Dépôts sauvages de déchets, feux tricolores défectueux, incendies, ascenseurs bloqués, rackets, bagarres devant les établissements scolaires ou voitures garées dangereusement : tous finissent cartographiés avec précision dans deux bases de données. Nommées Memento et Corto, celles-ci contiennent aujourd’hui 17 000 fiches, depuis 2011 et l’adoption des solutions cartographiques de l’entreprise parisienne Spallian.

« Memento est l’interface web sécurisée, utilisée du côté opérationnel, Corto est un outil plus stratégique, utilisé pour l’analyse, résume Pascal Huar, chef du service prévention – sécurité. Dès qu’une fiche est clôturée dans Memento, elle est transférée dans Corto. Et toutes les données sont hébergées dans le cloud, chez Spallian. »

Concrètement, chacune de la douzaine d’institutions présentes au sein du Conseil local de sécurité et de prévention de la délinquance (CLSPD), qu’ils soient bailleurs sociaux, médiateurs, éducateurs, policiers ou pompiers, peut créer une fiche au sein de Memento. Selon la catégorie du problème, cette fiche géolocalisée est immédiatement visible des autres services pouvant être concernés.

« Par exemple, un véhicule devenant une épave nécessite que la police soit informée pour le constater juridiquement, la fourrière également pour l’enlever, mais aussi le bailleur social s’il est dans son patrimoine, expose Pascal Huar. Souvent, les différentes structures ont des modes de communication différents, nous avons voulu avoir un système d’échange pérenne pour optimiser le partage d’information. » La fiche reste active tant que la question n’est pas résolue.

« Memento est l’interface web sécurisée, utilisée du côté opérationnel, Corto est un outil plus stratégique, utilisé pour l’analyse, résume Pascal Huar, chef du service prévention – sécurité. »
« Memento est l’interface web sécurisée, utilisée du côté opérationnel, Corto est un outil plus stratégique, utilisé pour l’analyse, résume Pascal Huar, chef du service prévention – sécurité. »

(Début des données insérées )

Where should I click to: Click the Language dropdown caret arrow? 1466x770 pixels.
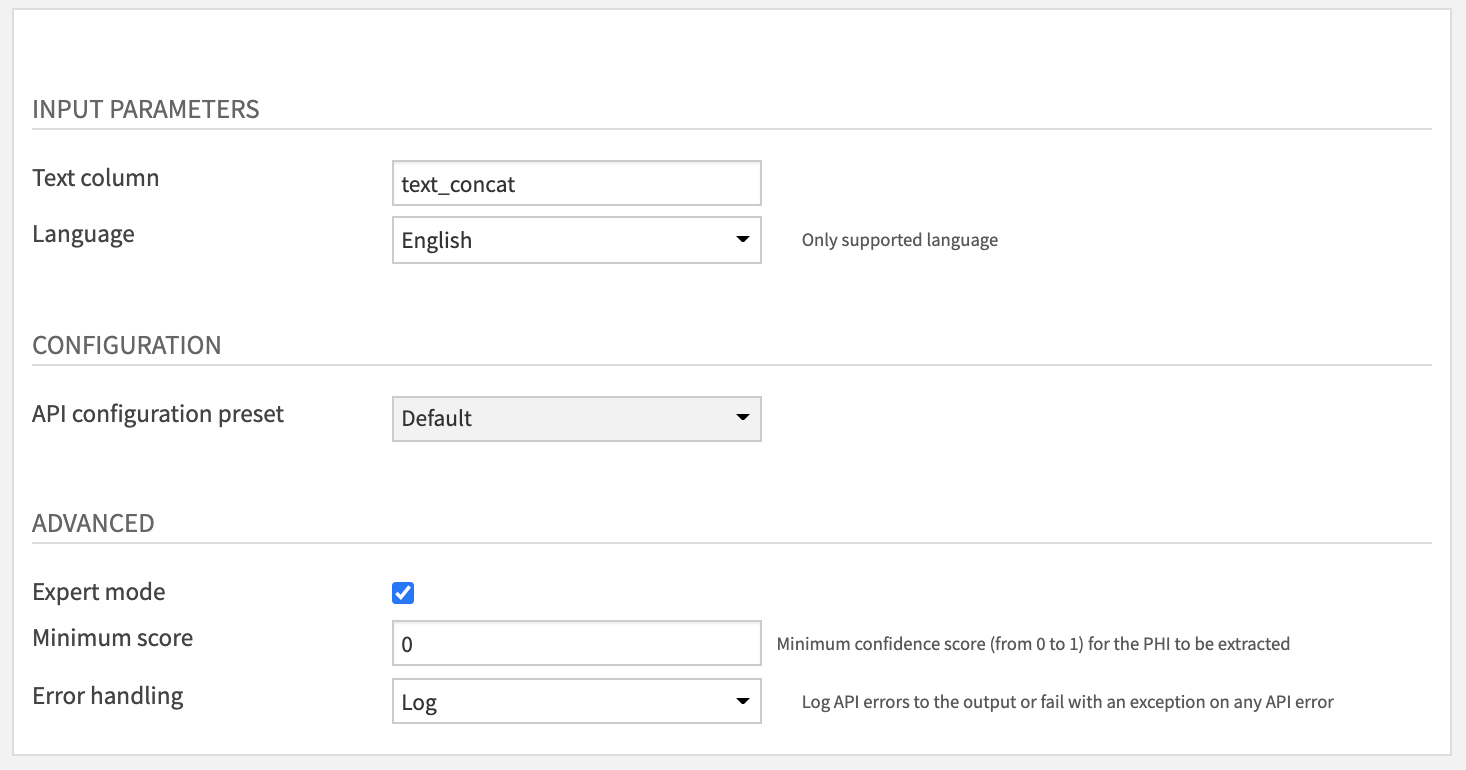pos(744,240)
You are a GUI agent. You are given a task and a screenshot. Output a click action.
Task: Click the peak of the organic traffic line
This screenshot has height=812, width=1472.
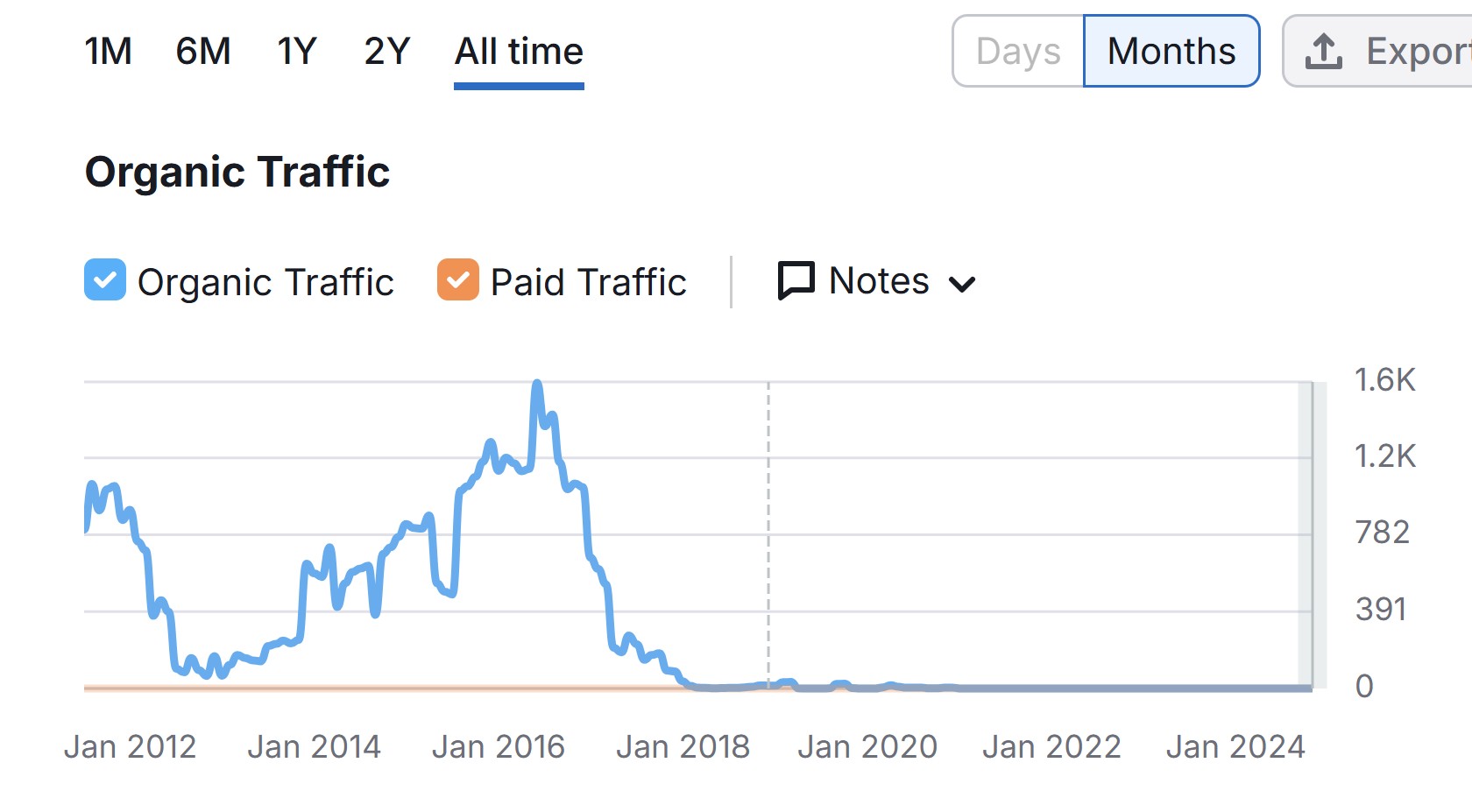coord(537,385)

Une fois la fiche clôturée et intégrée dans Corto, la municipalité peut y réaliser des statistiques de tous types. Pascal Huar assure néanmoins que le duo Memento – Corto reste un simple outil : « Ce n’est pas Minority report, on ne fait pas de prévision de criminologie, l’interface existe mais l’humain est capital. » Il est utilisé en ce sens exclusivement « si un phénomène se produit régulièrement ».

D’après lui, tous les partenaires y trouvent leur compte : « Ils ne viennent pas pour nous faire plaisir mais parce que ça leur est utile. » Selon nos informations, la police nationale remplit cependant peu de fiches, disposant de ses propres logiciels. Mais elle consulte parfois Corto lors de ses enquêtes, pour recouper des faits ou obtenir des éléments historiques.

Des données totalement anonymes

La municipalité mantaise conserve dans l’outil d’analyse cartographique de Spallian, Corto, l’intégralité des données depuis sa mise en place en 2011, sans date de péremption. Cependant, aucune information nominative n’y est intégrée. La commune est également totalement propriétaire des données.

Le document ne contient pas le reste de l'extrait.